FacebookRedditGoogle ClassroomEmail
National Institute of Allergy and Infectious Diseases/Fort Detrick (CC BY 2.0)

Colorized scanning electron micrograph of CCL-81 Cells infected with SARS-CoV-2 virus particles crop


WisContext

Situated along the eastern banks of the St. Croix River just 18 miles from downtown St. Paul, the community of Hudson, Wisconsin, serves as a primary gateway to the Badger State for Minnesotans from the Twin Cities metro area. As such, in 2020 Hudson emerged as a magnet for would-be revelers seeking to avoid Minnesota’s restrictions on bars and restaurants in response to the COVID-19 pandemic — rules that fell away as soon as they would cross the Interstate 94 bridge into Wisconsin.

The stream of diners and barhoppers left local public health officials worried that Hudson, the largest city in and seat of St. Croix County, would see a subsequent surge in COVID-19 cases. A year into the pandemic, St. Croix County’s COVID-19 per capita case and death rates — the number of cases and deaths confirmed for every 100,000 residents — are among the lowest in Wisconsin and compare favorably to other parts of the Twin Cities region.

A year after the first case of COVID-19 was confirmed in a patient in Wisconsin, more than 545,000 people in the state have tested positive for the coronavirus and more than 5,900 have died from the infection.

Put another way, about 1 out of every 10 Wisconsinites have received a COVID-19 diagnosis since February 2020, and among those ranks, about 1 in every 100 has died.

COVID-19’s impact on Wisconsin’s diverse communities has not been uniform. In line with patterns seen elsewhere around the United States, the hardest hit nation in the world, the risk of developing serious symptoms that require hospitalization or lead to death varies by age, race and ethnicity. As the pandemic enters its second year, these differences and other factors are driving a widening divergence in the impact of the disease on different parts of the state.

Health officials announced Wisconsin’s first confirmed case of COVID-19 on Feb. 5, 2020. A Dane County resident received the diagnosis soon after arriving from a trip to China, where the coronavirus pandemic originated. More than a month passed before another case was confirmed in Pierce County, located immediately south of St. Croix County, and followed soon after by a rapid rise in new cases and sweeping restrictions on public life meant to slow COVID-19’s spread.

In Dane County — home to the state capital of Madison and Wisconsin’s second largest by population with 546,695 residents in 2019 — health officials have tallied more than 38,000 confirmed COVID-19 cases since February 2020. The county’s case total is behind only Milwaukee and Waukesha counties, the state’s first and third largest by population.

When adjusted for population, Dane County’s rate of confirmed cases compares more favorably to most other Wisconsin counties, however.

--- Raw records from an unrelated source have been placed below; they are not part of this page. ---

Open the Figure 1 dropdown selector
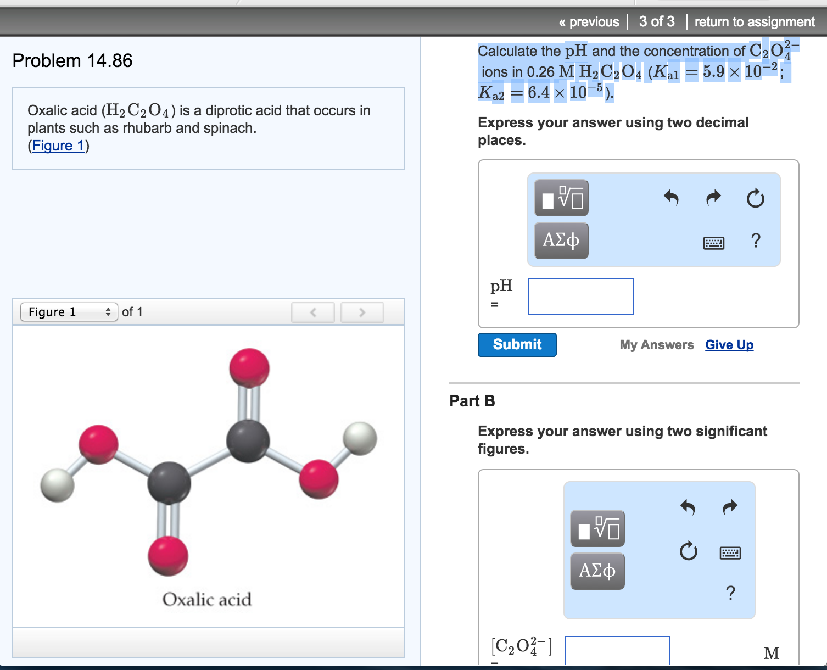 69,311
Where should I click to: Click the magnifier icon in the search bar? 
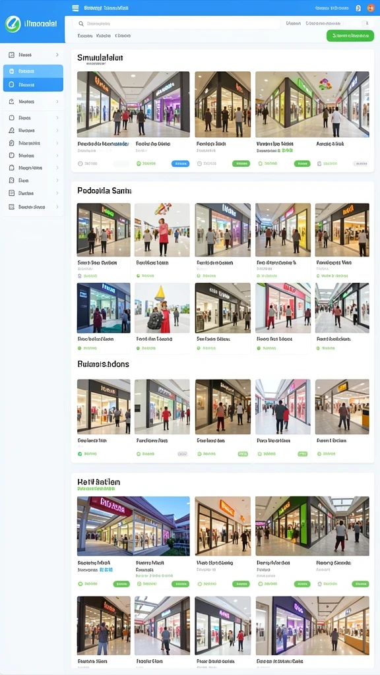click(x=81, y=24)
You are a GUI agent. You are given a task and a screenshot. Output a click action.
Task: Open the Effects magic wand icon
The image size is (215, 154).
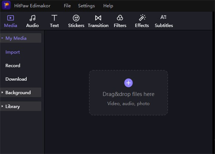(142, 18)
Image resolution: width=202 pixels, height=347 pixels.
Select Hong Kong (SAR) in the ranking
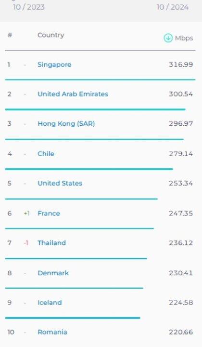click(66, 123)
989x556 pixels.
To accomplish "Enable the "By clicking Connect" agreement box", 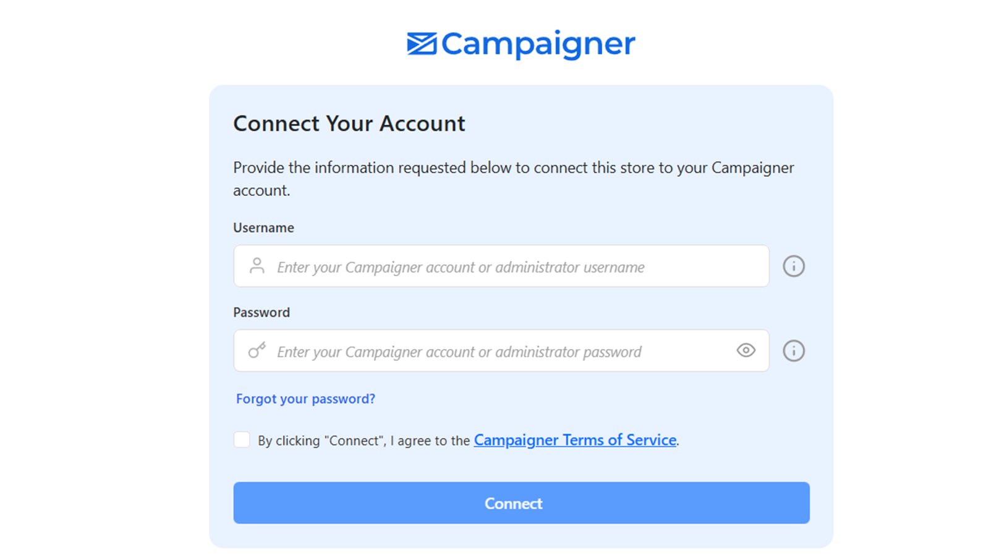I will click(x=241, y=439).
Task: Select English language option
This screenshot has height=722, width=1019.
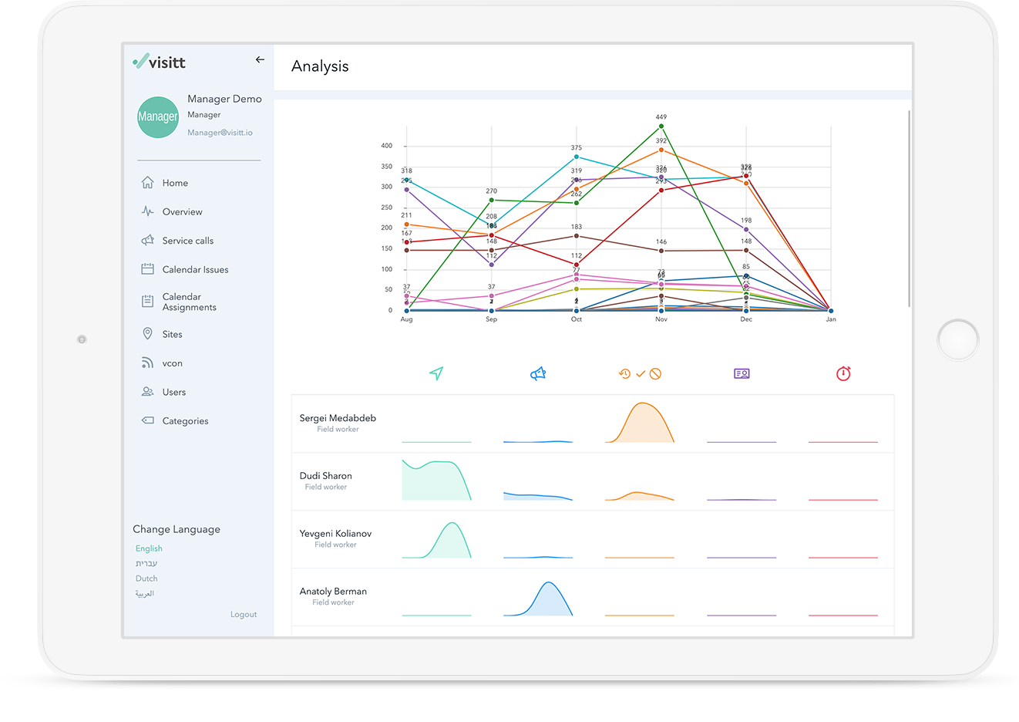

As of mid-January 2021, the county home to nearly one-tenth of the state’s residents recorded a cumulative rate of about 6,980.9 confirmed cases of COVID-19 per 100,000 residents, one of the lowest rates among Wisconsin counties on a per capita basis.

Dane County’s COVID-19 rates did not always compare so favorably to elsewhere around the state. From the pandemic’s outset until early fall 2020, Dane County’s rate consistently ranked among the highest in Wisconsin. But through the fall, the state’s case numbers ballooned as the coronavirus spread through stretches of Wisconsin that had previously escaped the pandemic’s worst. By the start of 2021, the county’s rate was the third-lowest in Wisconsin, and it’s since hovered around that position.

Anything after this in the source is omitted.